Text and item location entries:
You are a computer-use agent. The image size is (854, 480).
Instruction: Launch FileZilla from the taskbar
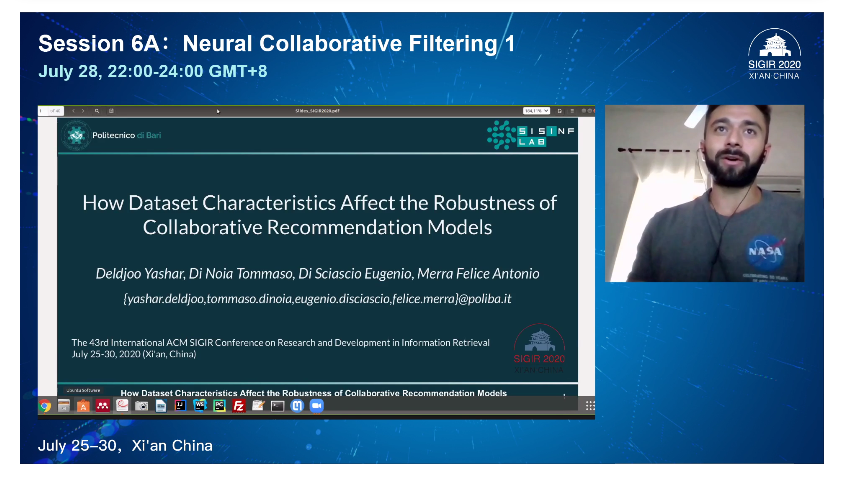(239, 406)
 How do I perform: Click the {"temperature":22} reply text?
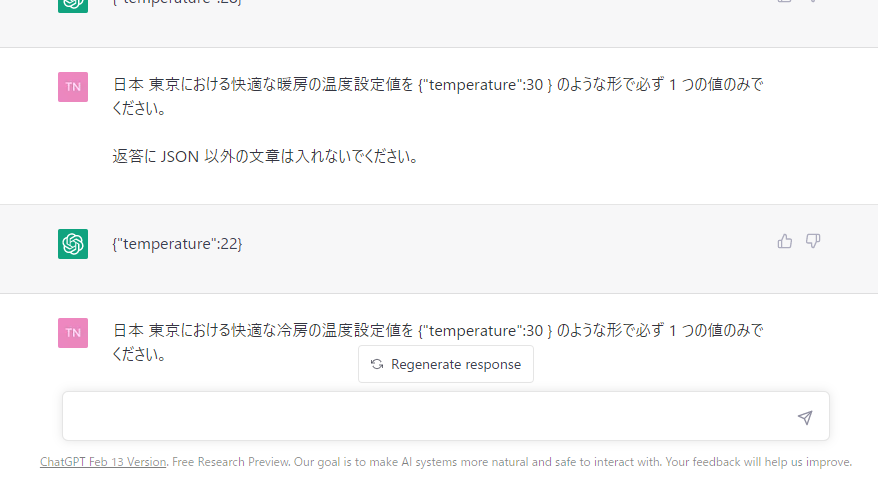(177, 244)
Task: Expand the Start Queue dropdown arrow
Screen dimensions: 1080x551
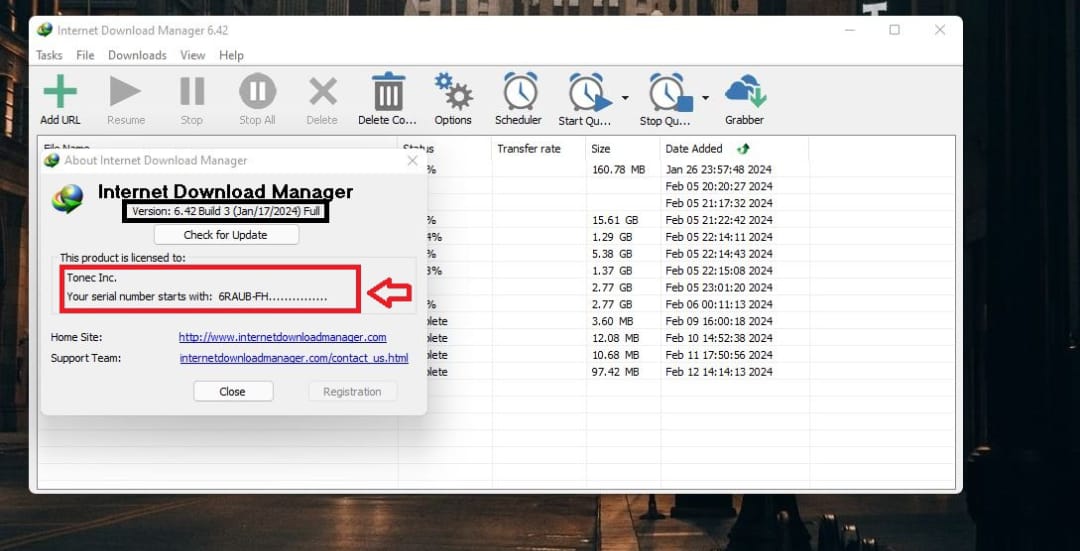Action: tap(625, 98)
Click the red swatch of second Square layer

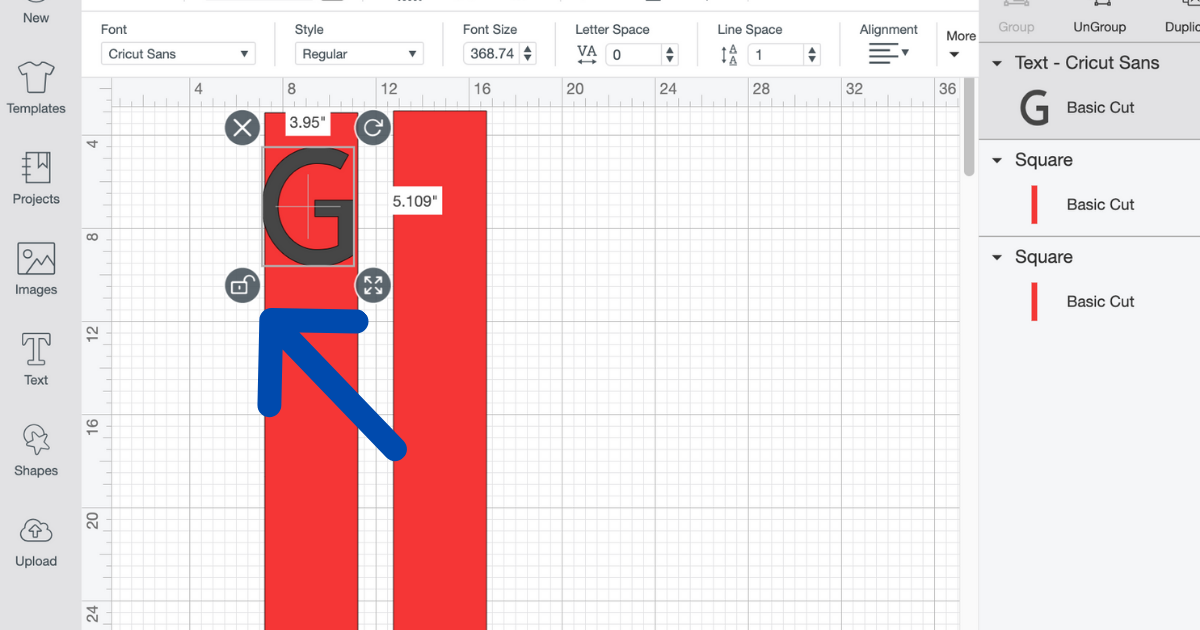click(x=1034, y=301)
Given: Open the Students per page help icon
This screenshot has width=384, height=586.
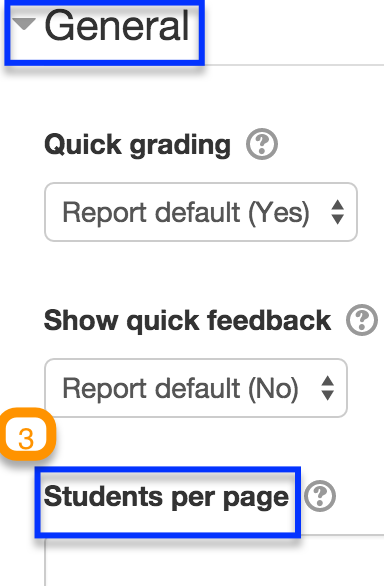Looking at the screenshot, I should tap(320, 496).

- [OBJECTIVE] Copy every line of the material above word for word, leaving out the pictures.

- [REPLY TO THE TASK]
You are a computer-use agent. The image size is (854, 480).
Instruction: Launch FileZilla from the taskbar
(239, 406)
 How do I perform: Click the {"temperature":22} reply text?
(177, 244)
Task: Expand the Start Queue dropdown arrow
Screen dimensions: 1080x551
Action: tap(625, 98)
Click the red swatch of second Square layer

click(x=1034, y=301)
Given: Open the Students per page help icon
This screenshot has width=384, height=586.
Looking at the screenshot, I should tap(320, 496).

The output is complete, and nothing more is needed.